== INSTRUCTIONS TO FOLLOW ==
All lines in the data that hold the word "agent" need copying.
INPUT RECORDS below:
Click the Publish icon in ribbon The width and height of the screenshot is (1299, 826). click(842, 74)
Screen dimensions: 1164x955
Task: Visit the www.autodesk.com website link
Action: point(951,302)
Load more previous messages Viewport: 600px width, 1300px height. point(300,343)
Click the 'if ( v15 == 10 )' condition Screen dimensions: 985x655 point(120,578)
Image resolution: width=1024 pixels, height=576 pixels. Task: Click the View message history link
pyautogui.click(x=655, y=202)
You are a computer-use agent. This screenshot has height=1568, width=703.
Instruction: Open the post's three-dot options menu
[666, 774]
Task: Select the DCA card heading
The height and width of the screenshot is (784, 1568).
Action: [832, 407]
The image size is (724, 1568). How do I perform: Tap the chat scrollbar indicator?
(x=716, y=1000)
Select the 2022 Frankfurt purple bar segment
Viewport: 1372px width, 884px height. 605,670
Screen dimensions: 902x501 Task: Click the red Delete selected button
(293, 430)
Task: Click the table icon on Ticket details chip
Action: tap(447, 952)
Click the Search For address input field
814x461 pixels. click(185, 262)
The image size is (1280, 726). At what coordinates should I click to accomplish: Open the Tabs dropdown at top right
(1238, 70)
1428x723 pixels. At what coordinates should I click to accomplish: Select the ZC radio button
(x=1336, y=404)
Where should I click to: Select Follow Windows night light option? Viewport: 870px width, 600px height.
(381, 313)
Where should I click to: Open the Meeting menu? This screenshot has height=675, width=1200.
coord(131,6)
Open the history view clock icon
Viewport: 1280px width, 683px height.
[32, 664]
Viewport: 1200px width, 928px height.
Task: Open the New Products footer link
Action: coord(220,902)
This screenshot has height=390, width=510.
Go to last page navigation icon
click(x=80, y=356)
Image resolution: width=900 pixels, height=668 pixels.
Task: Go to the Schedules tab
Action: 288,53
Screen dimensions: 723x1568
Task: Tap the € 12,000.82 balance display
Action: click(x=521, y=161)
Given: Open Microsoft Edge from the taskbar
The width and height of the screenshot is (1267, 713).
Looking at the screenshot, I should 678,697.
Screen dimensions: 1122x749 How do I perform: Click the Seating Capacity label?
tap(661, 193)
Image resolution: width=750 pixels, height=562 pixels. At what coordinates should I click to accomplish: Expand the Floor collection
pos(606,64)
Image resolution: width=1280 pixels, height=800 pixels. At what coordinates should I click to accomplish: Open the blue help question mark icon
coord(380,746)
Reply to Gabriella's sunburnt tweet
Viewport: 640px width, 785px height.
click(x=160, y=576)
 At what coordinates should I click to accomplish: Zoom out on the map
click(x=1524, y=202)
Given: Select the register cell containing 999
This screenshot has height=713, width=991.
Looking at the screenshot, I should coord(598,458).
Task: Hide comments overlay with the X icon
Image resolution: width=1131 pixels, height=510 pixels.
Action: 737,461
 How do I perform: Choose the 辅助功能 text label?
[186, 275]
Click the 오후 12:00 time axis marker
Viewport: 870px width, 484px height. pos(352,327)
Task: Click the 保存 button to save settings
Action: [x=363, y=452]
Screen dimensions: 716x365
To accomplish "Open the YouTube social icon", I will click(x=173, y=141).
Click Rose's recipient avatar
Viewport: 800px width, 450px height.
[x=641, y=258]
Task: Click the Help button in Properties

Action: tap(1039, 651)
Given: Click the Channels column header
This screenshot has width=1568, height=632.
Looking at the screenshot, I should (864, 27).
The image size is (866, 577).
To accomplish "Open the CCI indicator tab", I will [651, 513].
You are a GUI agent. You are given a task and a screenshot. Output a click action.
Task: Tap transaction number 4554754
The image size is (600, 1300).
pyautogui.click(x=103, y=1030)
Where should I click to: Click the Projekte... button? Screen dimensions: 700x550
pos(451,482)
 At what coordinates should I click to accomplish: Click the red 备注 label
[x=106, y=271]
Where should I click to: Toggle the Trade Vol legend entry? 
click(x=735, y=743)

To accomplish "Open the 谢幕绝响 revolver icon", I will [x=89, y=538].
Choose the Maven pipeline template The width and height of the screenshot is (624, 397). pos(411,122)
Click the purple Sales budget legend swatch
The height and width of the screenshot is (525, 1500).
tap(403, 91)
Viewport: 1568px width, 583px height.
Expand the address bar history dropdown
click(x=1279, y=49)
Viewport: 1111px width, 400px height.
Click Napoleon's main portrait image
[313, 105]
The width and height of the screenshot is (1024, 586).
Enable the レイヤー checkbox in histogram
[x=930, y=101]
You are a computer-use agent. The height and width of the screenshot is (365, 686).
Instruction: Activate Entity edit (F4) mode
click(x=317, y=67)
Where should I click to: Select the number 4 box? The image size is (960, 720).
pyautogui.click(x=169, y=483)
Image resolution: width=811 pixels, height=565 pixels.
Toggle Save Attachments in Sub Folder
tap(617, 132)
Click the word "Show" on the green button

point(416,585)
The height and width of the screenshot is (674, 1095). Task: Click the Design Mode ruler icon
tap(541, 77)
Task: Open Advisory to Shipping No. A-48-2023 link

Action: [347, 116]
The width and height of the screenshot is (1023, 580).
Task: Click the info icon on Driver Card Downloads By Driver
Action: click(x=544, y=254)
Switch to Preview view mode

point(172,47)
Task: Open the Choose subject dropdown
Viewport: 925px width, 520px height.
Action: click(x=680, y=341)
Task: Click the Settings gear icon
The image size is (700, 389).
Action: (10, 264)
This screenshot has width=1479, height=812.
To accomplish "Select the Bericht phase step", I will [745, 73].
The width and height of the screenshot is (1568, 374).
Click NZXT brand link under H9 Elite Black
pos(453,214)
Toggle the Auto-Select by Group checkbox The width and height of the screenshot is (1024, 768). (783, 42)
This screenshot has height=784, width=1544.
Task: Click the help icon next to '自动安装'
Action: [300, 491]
End of INPUT RECORDS.
== EXERCISE OUTPUT ==
You are a computer-use agent. This screenshot has height=1568, width=703.
You are a GUI agent. You are given a task and a screenshot. Output a click action.
You are a computer-use agent. The height and width of the screenshot is (365, 686).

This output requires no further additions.